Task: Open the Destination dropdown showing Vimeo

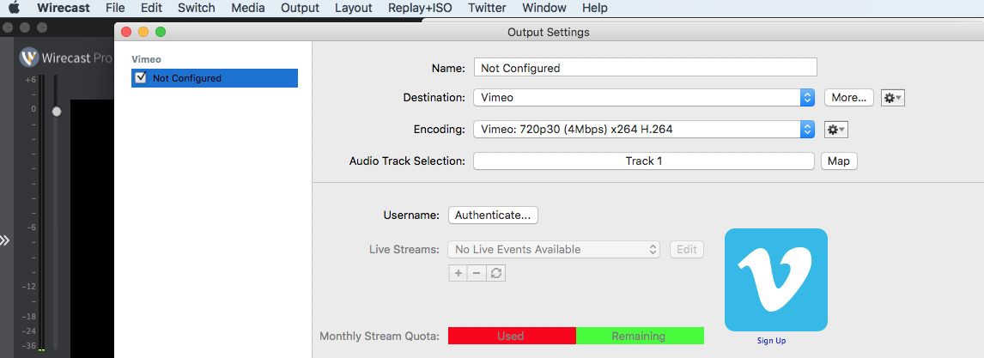Action: point(644,98)
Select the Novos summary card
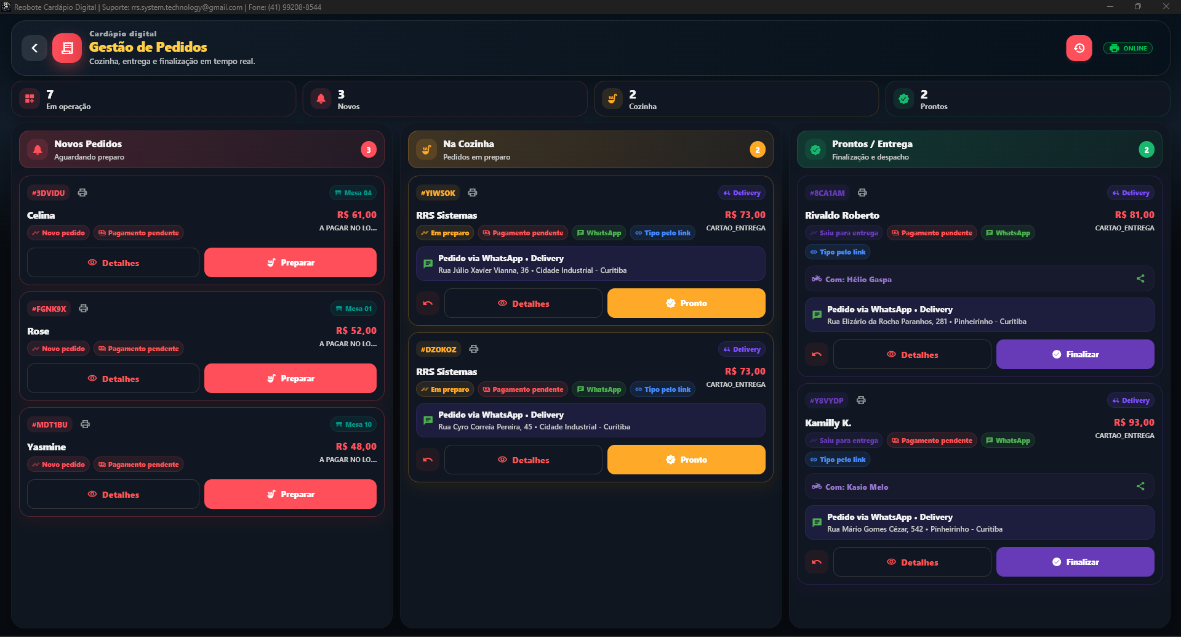Viewport: 1181px width, 637px height. coord(445,99)
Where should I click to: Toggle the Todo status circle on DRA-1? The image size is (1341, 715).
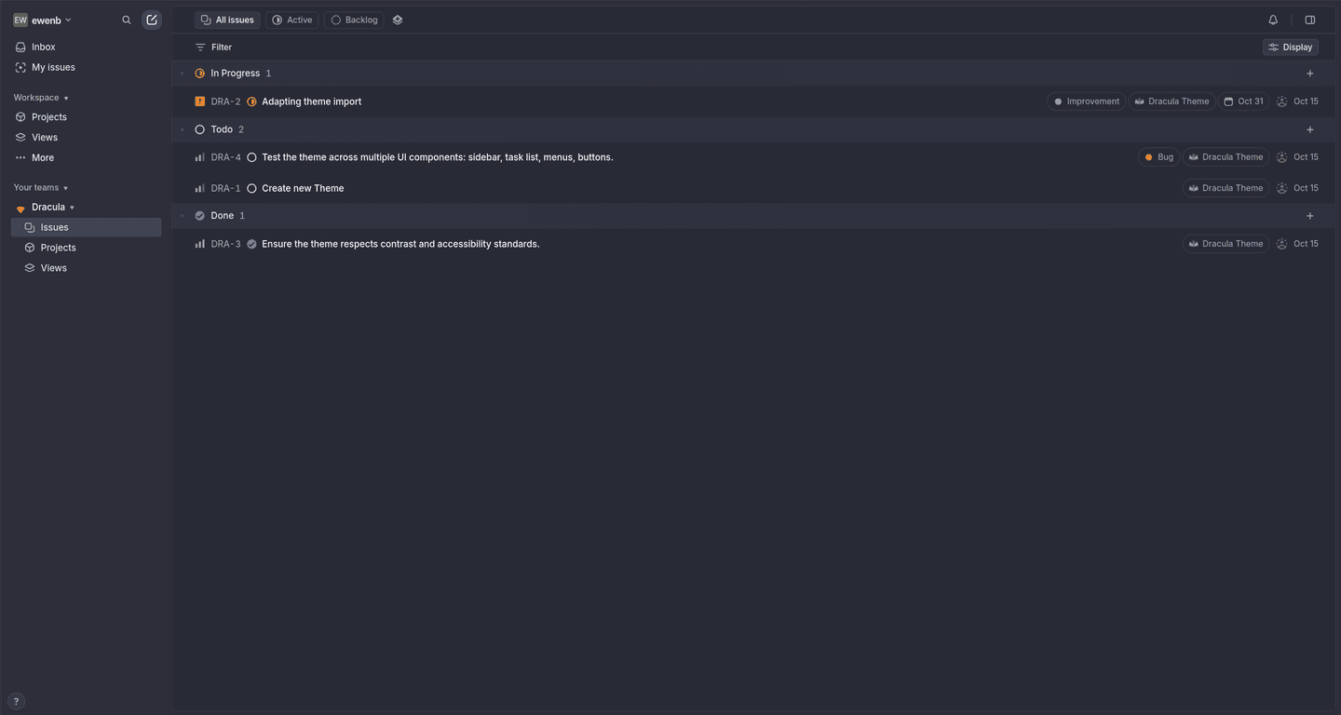pos(251,188)
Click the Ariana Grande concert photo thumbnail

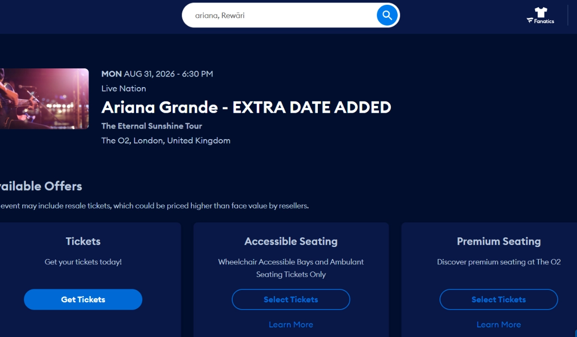(x=43, y=99)
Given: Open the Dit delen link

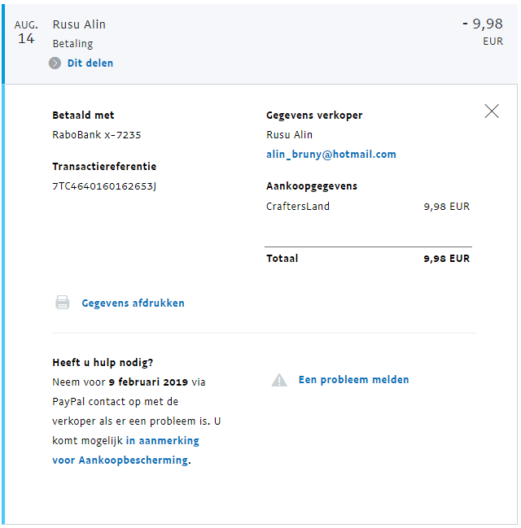Looking at the screenshot, I should tap(90, 63).
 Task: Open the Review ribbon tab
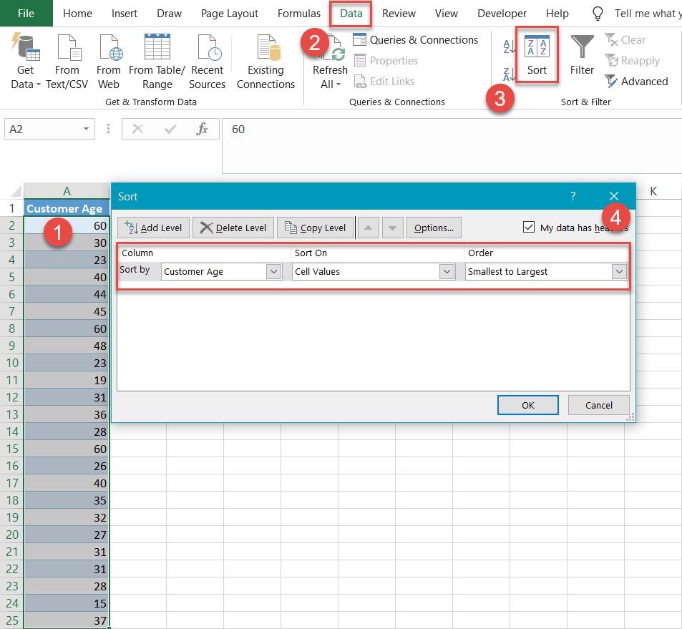pos(399,13)
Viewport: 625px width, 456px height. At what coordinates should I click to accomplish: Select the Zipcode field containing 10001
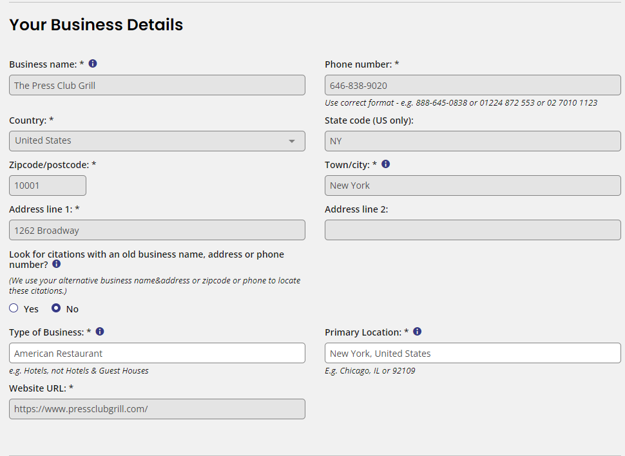click(48, 185)
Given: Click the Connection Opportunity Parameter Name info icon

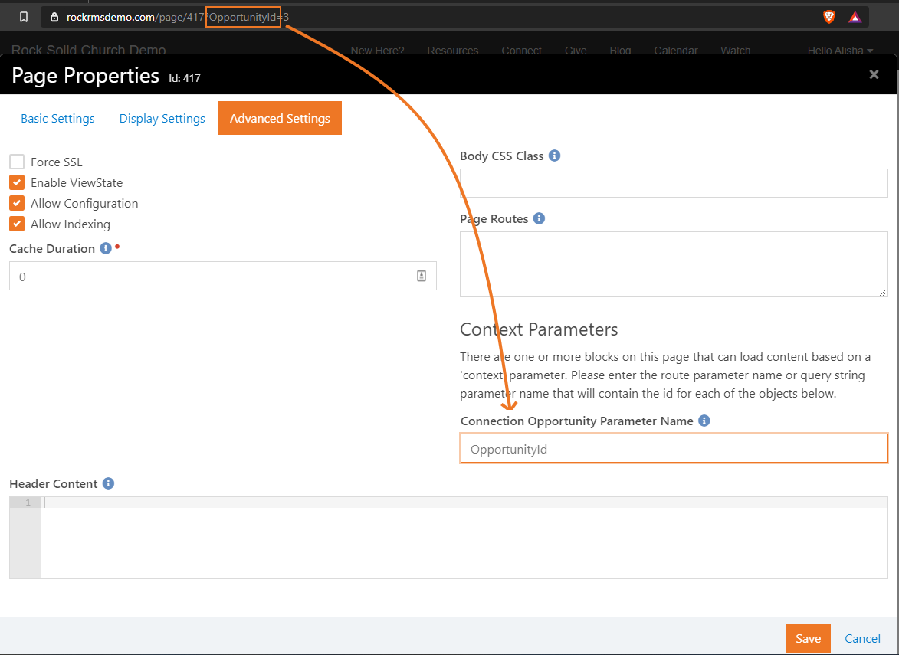Looking at the screenshot, I should pyautogui.click(x=704, y=421).
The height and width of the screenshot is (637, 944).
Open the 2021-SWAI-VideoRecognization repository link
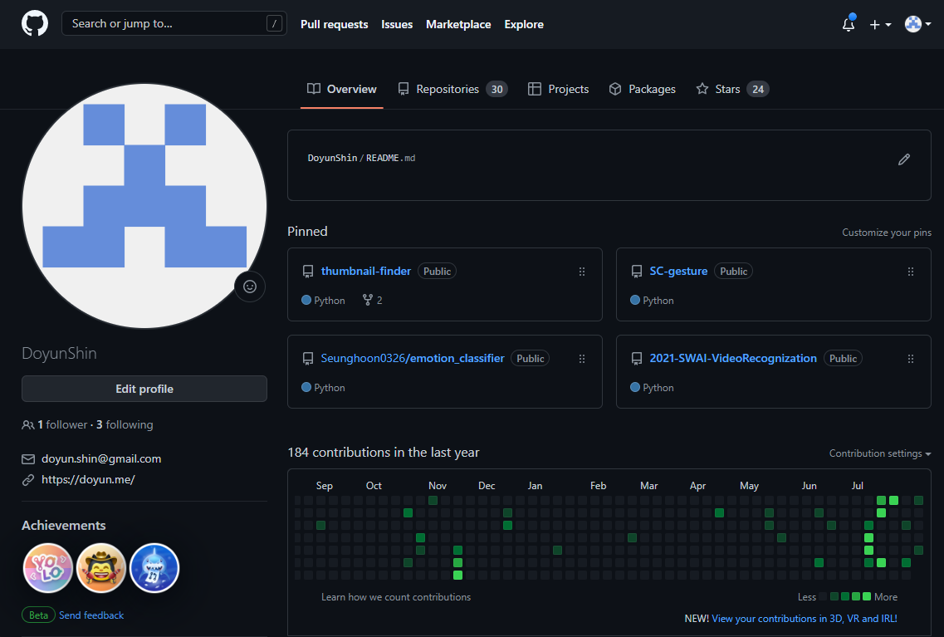[733, 358]
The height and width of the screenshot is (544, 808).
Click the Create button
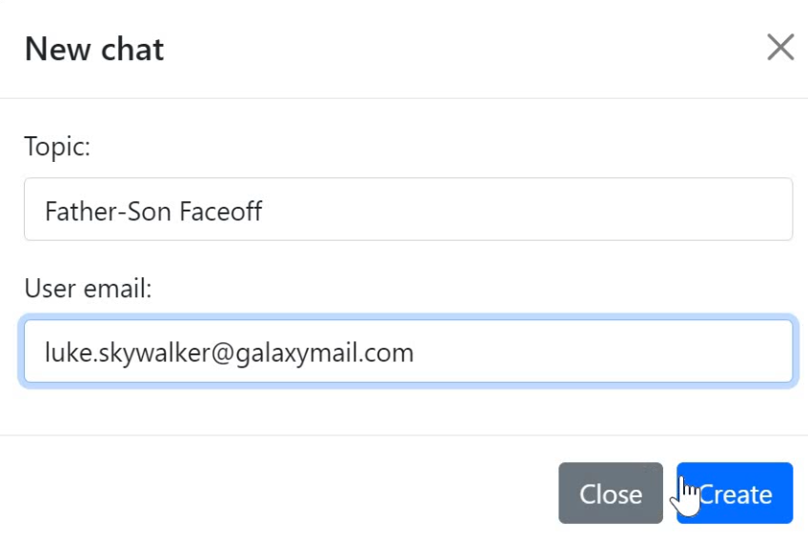[x=735, y=494]
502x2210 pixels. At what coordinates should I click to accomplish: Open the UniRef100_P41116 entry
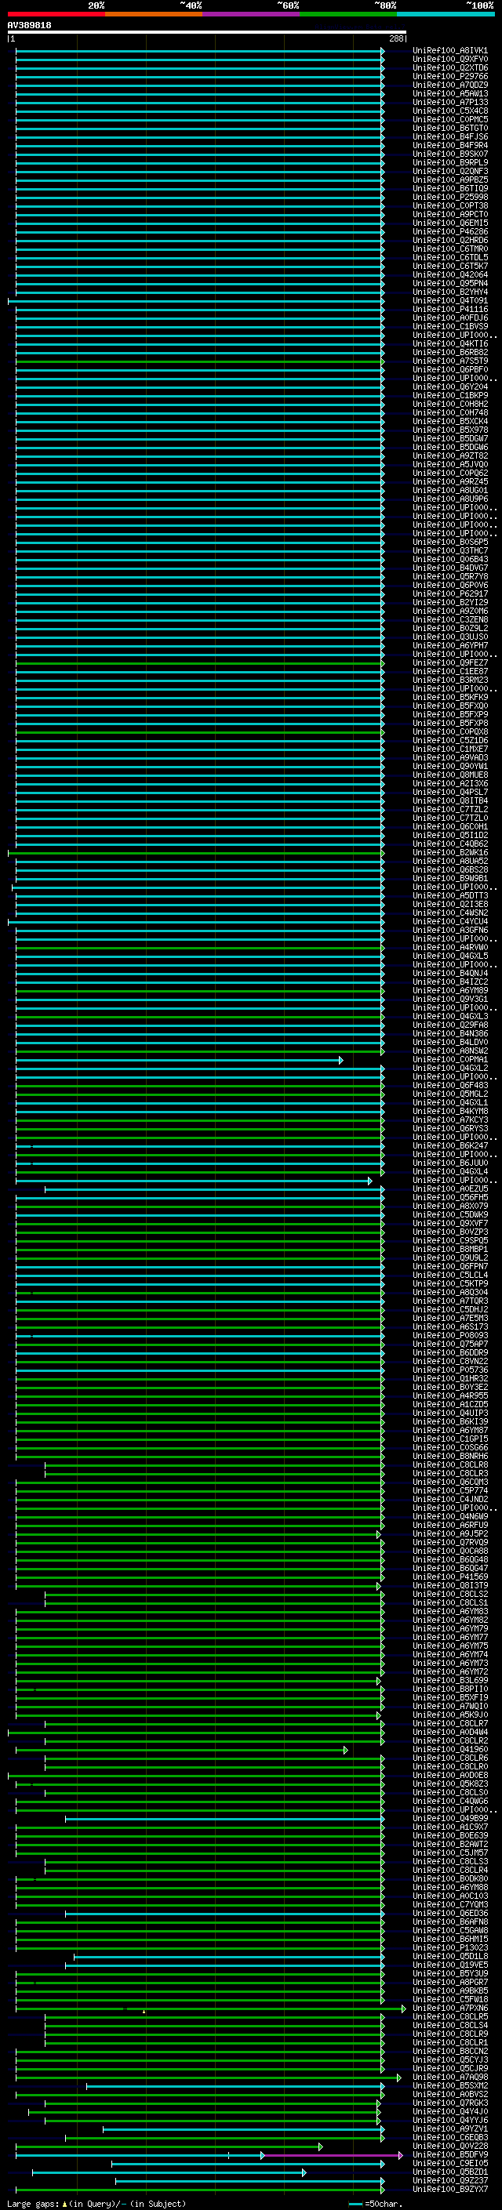pyautogui.click(x=450, y=310)
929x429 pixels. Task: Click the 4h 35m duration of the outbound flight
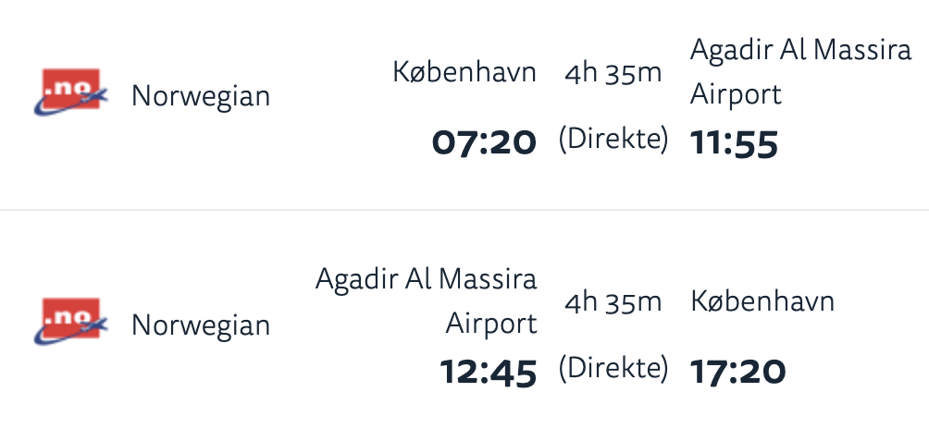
══════
**What to do:** A word-for-word repeat is expected of the lines from the one with "Select the Novos summary card" to the end of the data, both included; pictures are not part of it.

**Result for this task:**
Select the Novos summary card
Viewport: 1181px width, 637px height. coord(445,99)
Where should I click to: Toggle the Todo status circle on DRA-1? The image size is (1341, 715).
pos(251,188)
Click the Ariana Grande concert photo thumbnail

(x=43, y=99)
Given: Open the Dit delen link

Looking at the screenshot, I should tap(90, 63).
 Task: Open the Review ribbon tab
pos(399,13)
Viewport: 625px width, 456px height. At what coordinates should I click to accomplish: Select the Zipcode field containing 10001
click(48, 185)
Given: Click the Connection Opportunity Parameter Name info icon

Looking at the screenshot, I should pyautogui.click(x=704, y=421).
The height and width of the screenshot is (637, 944).
Open the 2021-SWAI-VideoRecognization repository link
[733, 358]
The height and width of the screenshot is (544, 808).
Click the Create button
[x=735, y=494]
502x2210 pixels. At what coordinates should I click to accomplish: Open the UniRef100_P41116 entry
pyautogui.click(x=450, y=310)
929x429 pixels. Task: Click the 4h 35m duration of the outbound flight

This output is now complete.